## [Aufgabe A]
Wer war laut dem Textabschnitt über die Kirche in der „Ostmark“ Österreichs letzter Regierungschef?
## [Aufgabe B]
Schreib aus dem Textabschnitt über die Kirche in der „Ostmark“ alles von „Kirche in der“ bis hinunter zu „an der Donau.“ wortgetreu ab.

## [Textabschnitt]
Kirche in der „Ostmark“ Europas

„Ukraina“ heißt „Grenzland“ und bezeichnete ursprünglich die
Grenzmark des Kiew’schen Reiches. Eine sprachliche Analogie zur
ehemaligen serbokroatische „Krajina“, die sich der südlichen Grenze
Ungarn und Kroatiens entlang zog, ist naheliegend. Vergleichbar ist der
aus der österreichischen Geschichte bekannte Begriff „Ostmark“ als
Grenzmark des heiligen römischen Reiches deutscher Nation an der Donau.
Der Name „Ostmark“ wurde von den ideologischen Kräften des deutschen
Imperialismus für das 1938 okkupierte Österreich bewusst zur Verwirrung
der Menschen wieder belebt. Österreichs letzter Regierungschef Arthur
Seyß-Inquart bejubelte den von den vielen Kollaborateuren vorbereiteten
Einmarsch. Die römisch katholische Kirche in Österreich wandelte sich
mit ihrem Kardinal Theodor Innitzer zu einer „nationalen Kirche“,
begrüßte die deutsche Okkupation mit Glockengeläut aus der Wiener
Metropolitankirche, gab ihr in einer „Feierlichen Erklärung“ eine
religiöse Weihe und versprach, die Gläubigen im Sinne der
nationalsozialistischen Bewegung zu „ermahnen“.

## [Daten]
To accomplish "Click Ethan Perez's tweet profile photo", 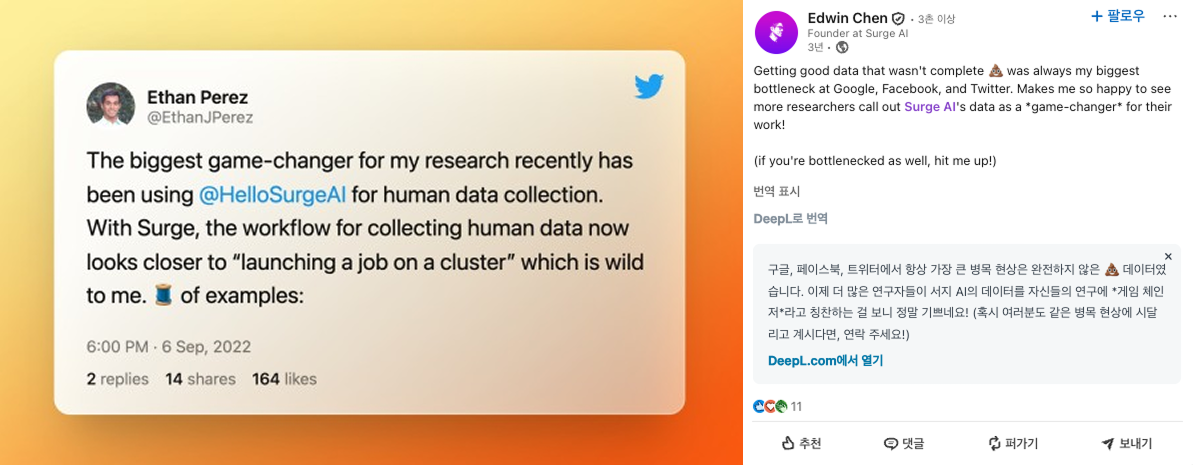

## [Richtige Antwort A]
Arthur Seyß-Inquart

## [Richtige Antwort B]
Kirche in der „Ostmark“ Europas

„Ukraina“ heißt „Grenzland“ und bezeichnete ursprünglich die
Grenzmark des Kiew’schen Reiches. Eine sprachliche Analogie zur
ehemaligen serbokroatische „Krajina“, die sich der südlichen Grenze
Ungarn und Kroatiens entlang zog, ist naheliegend. Vergleichbar ist der
aus der österreichischen Geschichte bekannte Begriff „Ostmark“ als
Grenzmark des heiligen römischen Reiches deutscher Nation an der Donau.